[Exercise input]

## Begin

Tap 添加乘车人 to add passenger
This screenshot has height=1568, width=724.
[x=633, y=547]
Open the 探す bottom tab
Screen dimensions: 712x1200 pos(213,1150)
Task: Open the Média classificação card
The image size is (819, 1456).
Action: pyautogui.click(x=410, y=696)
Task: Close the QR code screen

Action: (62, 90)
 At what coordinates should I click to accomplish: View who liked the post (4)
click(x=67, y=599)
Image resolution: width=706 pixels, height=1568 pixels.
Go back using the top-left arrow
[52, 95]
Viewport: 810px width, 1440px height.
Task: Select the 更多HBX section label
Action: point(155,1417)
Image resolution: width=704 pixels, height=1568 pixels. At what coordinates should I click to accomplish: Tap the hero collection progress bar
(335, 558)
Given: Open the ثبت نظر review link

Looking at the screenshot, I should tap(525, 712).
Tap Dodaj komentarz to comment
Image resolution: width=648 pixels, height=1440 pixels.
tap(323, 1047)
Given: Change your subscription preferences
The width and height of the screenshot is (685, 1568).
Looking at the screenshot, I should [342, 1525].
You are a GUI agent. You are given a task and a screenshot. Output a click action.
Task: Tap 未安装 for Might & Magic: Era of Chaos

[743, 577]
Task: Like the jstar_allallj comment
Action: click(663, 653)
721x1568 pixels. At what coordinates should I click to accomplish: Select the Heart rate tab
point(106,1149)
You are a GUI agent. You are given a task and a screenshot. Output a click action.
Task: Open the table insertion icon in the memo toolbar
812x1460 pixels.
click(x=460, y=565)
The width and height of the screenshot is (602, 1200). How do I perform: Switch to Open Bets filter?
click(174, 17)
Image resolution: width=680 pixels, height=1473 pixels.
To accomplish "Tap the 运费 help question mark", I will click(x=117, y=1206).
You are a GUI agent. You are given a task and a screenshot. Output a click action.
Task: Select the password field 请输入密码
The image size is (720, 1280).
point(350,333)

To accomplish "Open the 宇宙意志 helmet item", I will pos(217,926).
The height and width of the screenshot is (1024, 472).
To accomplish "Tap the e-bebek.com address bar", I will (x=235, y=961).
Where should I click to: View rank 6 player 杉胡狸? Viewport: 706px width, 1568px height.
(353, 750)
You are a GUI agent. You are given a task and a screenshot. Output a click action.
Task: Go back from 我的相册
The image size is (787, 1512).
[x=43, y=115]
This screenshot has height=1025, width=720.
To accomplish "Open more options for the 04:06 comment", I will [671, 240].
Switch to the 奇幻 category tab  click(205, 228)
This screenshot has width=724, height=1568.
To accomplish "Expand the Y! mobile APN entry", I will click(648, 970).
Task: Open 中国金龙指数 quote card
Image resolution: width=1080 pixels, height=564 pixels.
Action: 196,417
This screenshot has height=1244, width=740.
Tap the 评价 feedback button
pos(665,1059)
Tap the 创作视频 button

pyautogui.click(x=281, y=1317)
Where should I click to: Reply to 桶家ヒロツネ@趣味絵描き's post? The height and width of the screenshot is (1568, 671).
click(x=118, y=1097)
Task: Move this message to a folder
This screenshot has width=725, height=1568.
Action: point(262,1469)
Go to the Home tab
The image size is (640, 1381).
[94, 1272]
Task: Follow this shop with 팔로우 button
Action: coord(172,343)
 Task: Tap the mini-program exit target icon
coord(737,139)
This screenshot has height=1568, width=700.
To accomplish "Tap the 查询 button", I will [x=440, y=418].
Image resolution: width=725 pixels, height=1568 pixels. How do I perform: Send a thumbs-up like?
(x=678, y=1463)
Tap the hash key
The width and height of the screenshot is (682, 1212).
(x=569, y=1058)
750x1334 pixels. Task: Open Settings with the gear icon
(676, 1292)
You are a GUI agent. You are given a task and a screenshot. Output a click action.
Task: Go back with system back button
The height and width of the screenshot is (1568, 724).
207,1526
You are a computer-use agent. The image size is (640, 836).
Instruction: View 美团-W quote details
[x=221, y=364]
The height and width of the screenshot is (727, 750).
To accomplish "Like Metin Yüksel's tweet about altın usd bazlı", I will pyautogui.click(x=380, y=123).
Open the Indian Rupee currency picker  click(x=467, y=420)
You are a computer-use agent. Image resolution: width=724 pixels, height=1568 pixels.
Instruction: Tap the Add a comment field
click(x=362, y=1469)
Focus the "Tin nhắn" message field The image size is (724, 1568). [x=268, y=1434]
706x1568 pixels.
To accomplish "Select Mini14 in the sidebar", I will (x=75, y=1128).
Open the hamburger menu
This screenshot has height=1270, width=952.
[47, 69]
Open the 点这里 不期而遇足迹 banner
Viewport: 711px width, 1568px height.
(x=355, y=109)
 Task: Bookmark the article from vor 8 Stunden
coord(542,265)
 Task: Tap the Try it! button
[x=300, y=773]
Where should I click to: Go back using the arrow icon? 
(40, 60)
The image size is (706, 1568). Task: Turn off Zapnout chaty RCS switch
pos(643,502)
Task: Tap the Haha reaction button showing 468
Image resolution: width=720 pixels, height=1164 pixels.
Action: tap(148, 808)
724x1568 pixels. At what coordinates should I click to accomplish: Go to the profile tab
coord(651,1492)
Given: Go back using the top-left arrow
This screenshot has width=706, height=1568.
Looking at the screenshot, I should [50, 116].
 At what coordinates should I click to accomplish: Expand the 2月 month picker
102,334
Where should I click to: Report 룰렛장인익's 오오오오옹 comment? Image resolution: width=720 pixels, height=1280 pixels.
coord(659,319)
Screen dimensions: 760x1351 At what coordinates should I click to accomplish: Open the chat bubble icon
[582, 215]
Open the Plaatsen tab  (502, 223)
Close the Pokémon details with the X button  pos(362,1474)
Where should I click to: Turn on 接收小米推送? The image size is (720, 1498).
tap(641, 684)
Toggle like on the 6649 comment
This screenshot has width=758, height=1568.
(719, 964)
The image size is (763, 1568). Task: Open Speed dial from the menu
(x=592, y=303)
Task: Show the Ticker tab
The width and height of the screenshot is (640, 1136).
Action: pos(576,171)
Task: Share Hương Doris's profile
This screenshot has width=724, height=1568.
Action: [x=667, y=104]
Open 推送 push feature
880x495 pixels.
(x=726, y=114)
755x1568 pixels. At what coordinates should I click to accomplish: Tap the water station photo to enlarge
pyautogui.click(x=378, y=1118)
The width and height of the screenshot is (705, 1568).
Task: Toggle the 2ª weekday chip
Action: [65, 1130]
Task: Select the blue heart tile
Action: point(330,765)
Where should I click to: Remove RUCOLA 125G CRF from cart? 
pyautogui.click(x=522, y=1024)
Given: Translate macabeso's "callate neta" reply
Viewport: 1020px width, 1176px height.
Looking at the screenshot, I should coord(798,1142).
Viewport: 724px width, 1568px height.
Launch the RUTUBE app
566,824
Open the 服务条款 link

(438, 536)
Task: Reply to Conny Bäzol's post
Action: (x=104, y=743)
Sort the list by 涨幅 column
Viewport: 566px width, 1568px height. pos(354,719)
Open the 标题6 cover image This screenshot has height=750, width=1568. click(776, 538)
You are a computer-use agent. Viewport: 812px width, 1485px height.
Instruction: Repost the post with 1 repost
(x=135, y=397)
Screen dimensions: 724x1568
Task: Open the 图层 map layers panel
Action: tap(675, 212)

## End

[Your objective] Rewrite the data from the beginning through the line containing "Action: pyautogui.click(x=410, y=696)", replacing "passenger" with "rider" and keeping everything else the same.

[The response]
Tap 添加乘车人 to add rider
This screenshot has height=1568, width=724.
[x=633, y=547]
Open the 探す bottom tab
Screen dimensions: 712x1200 pos(213,1150)
Task: Open the Média classificação card
The image size is (819, 1456).
Action: pyautogui.click(x=410, y=696)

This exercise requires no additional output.